別れの時には、早くもサニアからの承諾と応援のメッセージを伝えられ、レシルは何の憂いもなく中央領宮廷医師に臨む心積りができた。

撤退の手伝いまですると、ムバルトとの待ち合わせの場所である南領と中央領の間に設けられた赤門を目指した。

待ち合わせの時刻よりも早く到着し、少々値は張るが品の良い服を買って、風呂屋によって身体を清めてから再び赤門に戻る。

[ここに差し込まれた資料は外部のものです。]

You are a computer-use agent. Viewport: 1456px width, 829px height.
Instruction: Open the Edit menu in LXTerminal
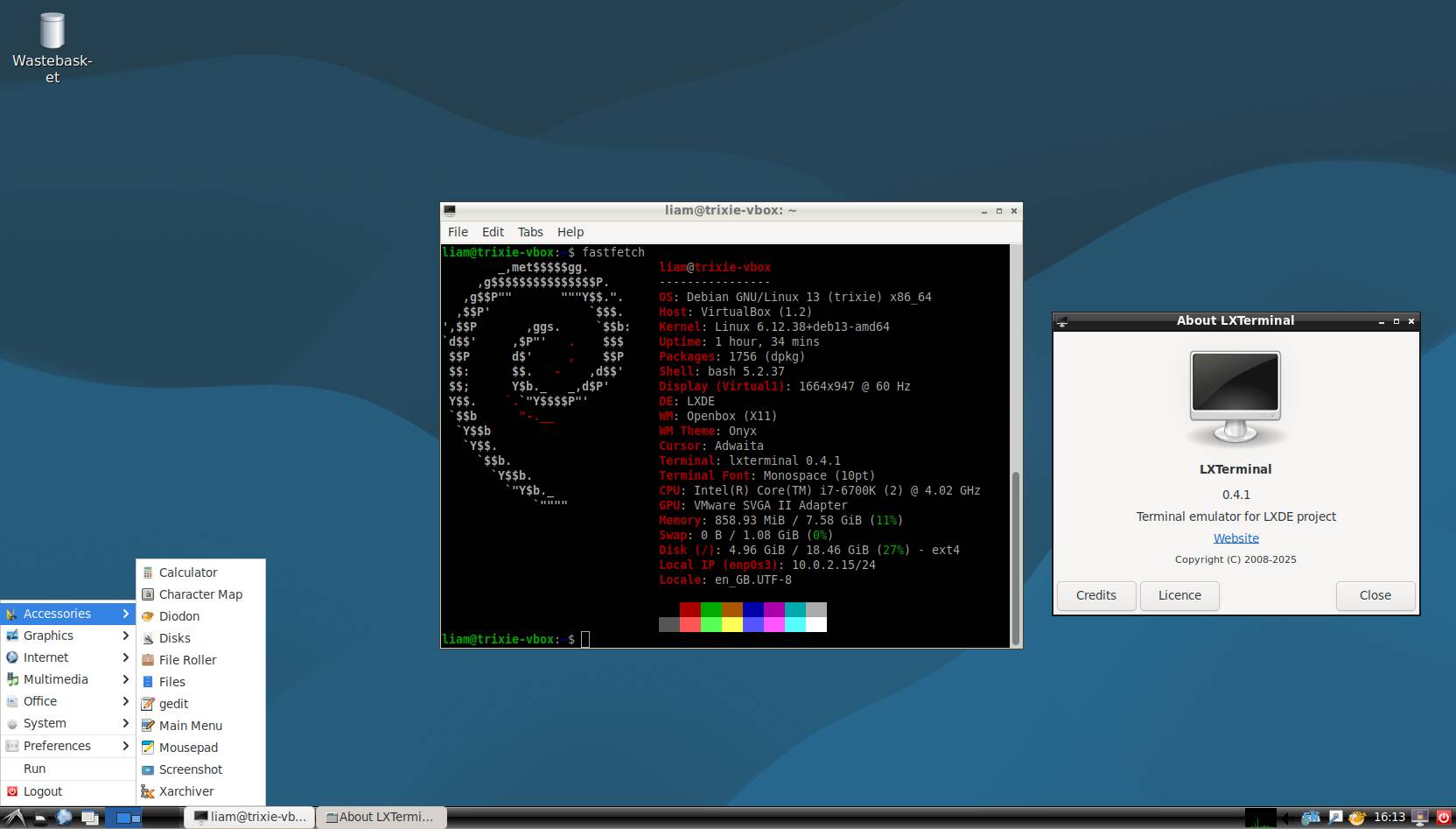coord(493,232)
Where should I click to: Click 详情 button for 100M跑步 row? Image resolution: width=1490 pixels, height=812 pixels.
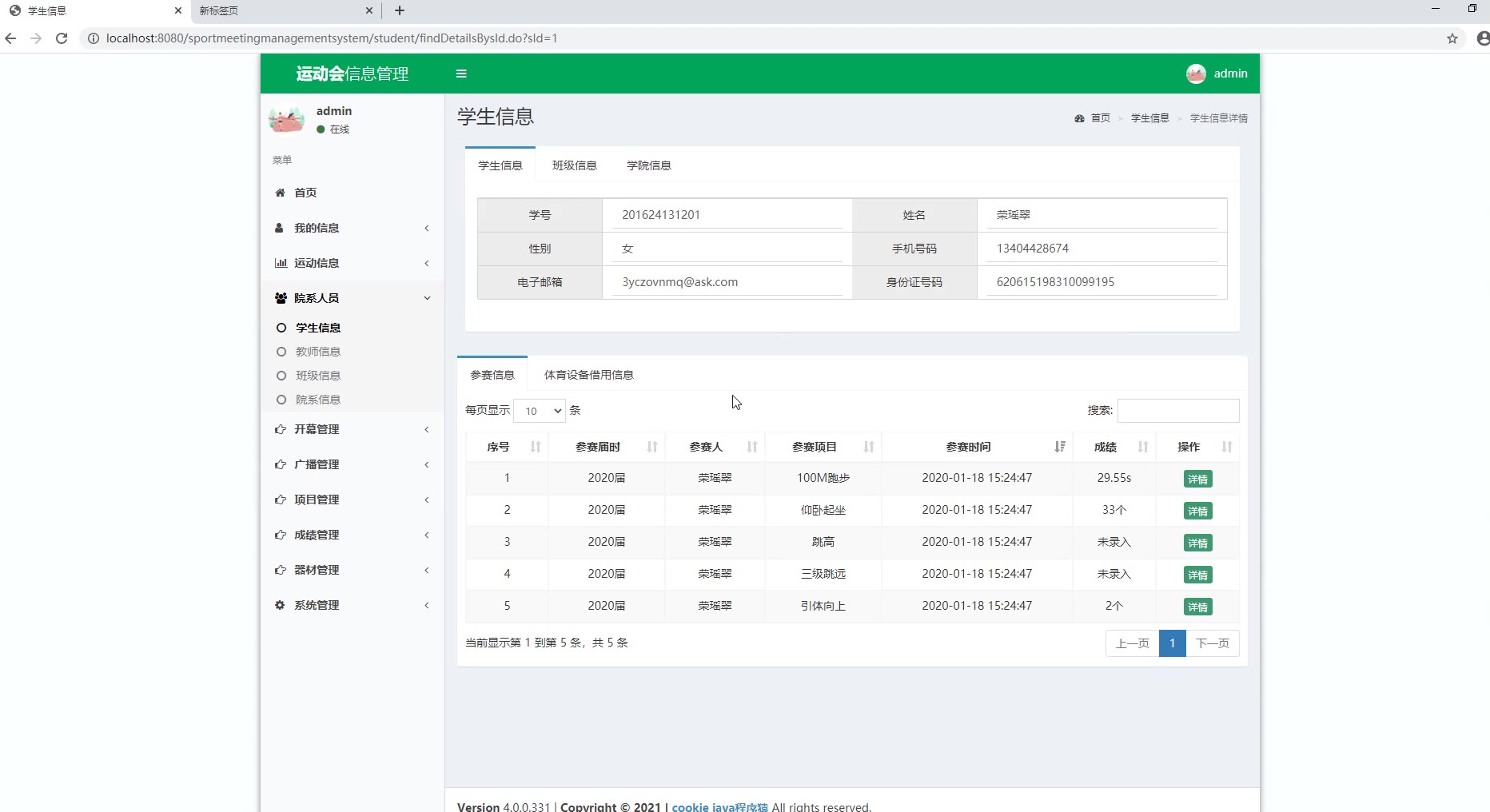(x=1197, y=479)
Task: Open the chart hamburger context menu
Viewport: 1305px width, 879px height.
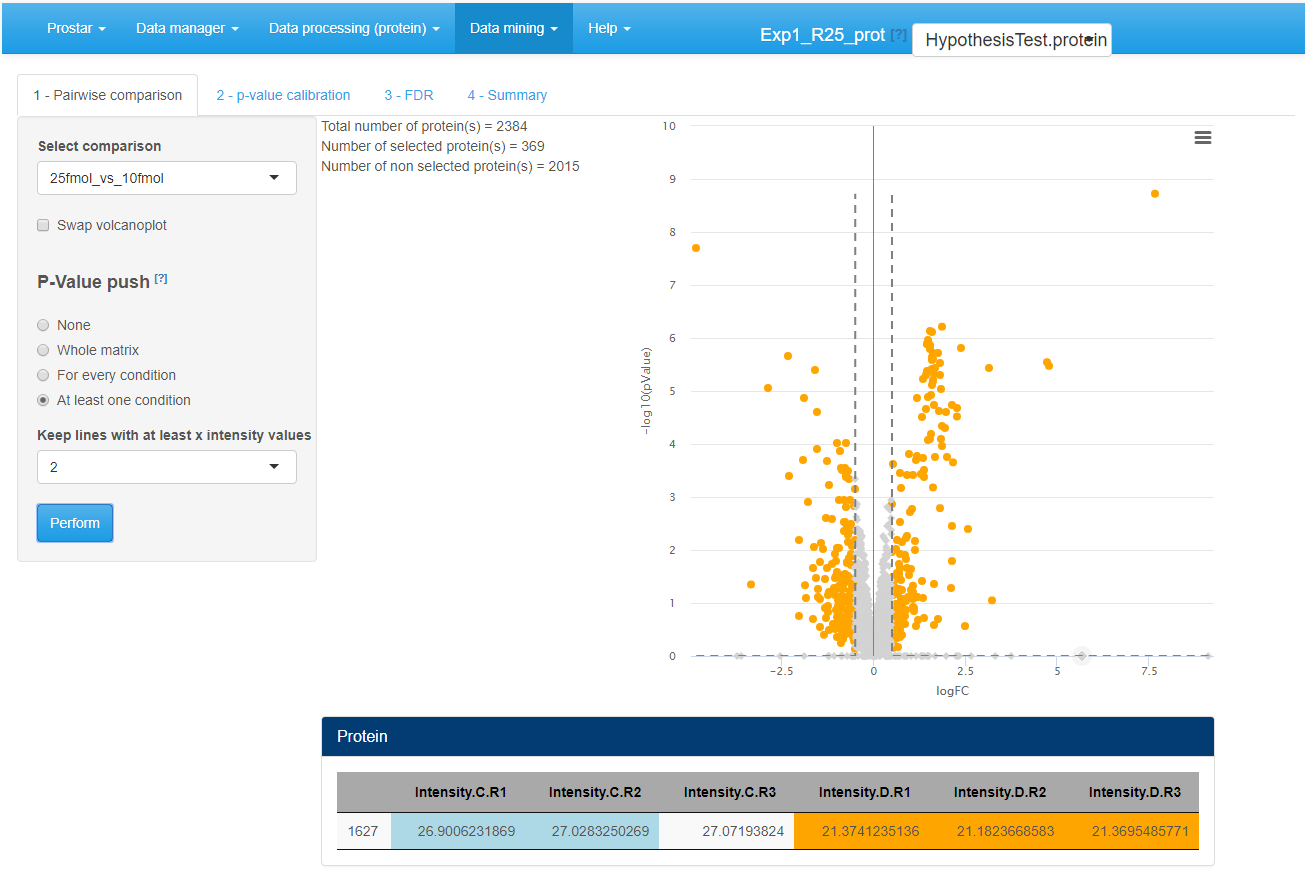Action: (x=1202, y=138)
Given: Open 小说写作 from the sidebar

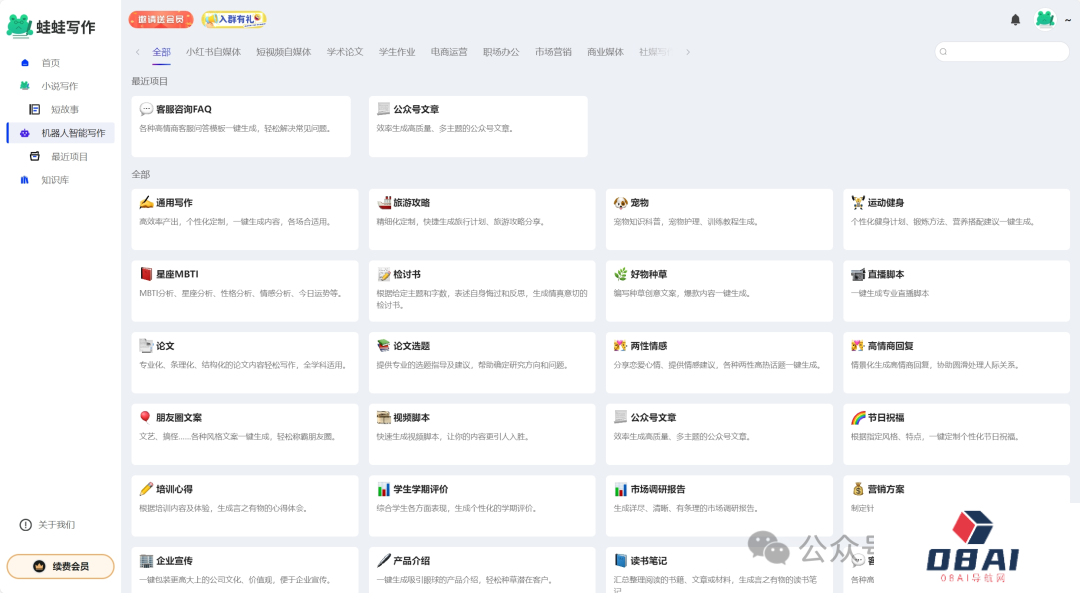Looking at the screenshot, I should (24, 86).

一応、城にあがるので、少しでも身なりを整えておこうと思ったのだ。


「こ、こんにちは! もしかしてあなたがレシル・モーガンさんですか?」


時間になっても姿を現さないムバルトに、まさかあの約束は自分の欲が生み出した幻想なのではないかと不安になってきていたレシルに声がかかる。


「そうですが」


彼女を迎えに来たのは、ムバルトの助手—キリヤ・タカナシ。

まだあどけなさが残る少年だった。

日本人と同じような名前からして東領の子だろう。


「よかった! 見つからないかと思って焦ってたんです。先生の言う通り、綺麗なお姉さんだからすぐにわかりました!」


ツッコミたい気持ちになったが、ちゃんと女と認識され、褒められることは嬉しい。

特に純情そうな少年に言われては、皮肉めいたことは言えない。


「あ、ありがとう。私はレシル。これからよろしくね」


「はい! ぼくの方こそ、よろしくお願いします!」


(——か、可愛い)


母性がくすぐられる、なんともキュートなキリヤに、思わず頭を撫でたくなる。

そんな癒しのキリヤに案内されて、レシルは中央領の街を進んだ。

シャロンと何度も足を運んでいるので、少しは土地勘がある。

ただ、王城は未知の領域。


「着きましたよ! これ、レシルさんの仮身分証です」


キリヤに仮の身分証らしい、札を渡される。

城門の横にある、守衛がいる小さな門でそれを提示して、レシルはついに『金の瞳に願う』の舞台に降り立った。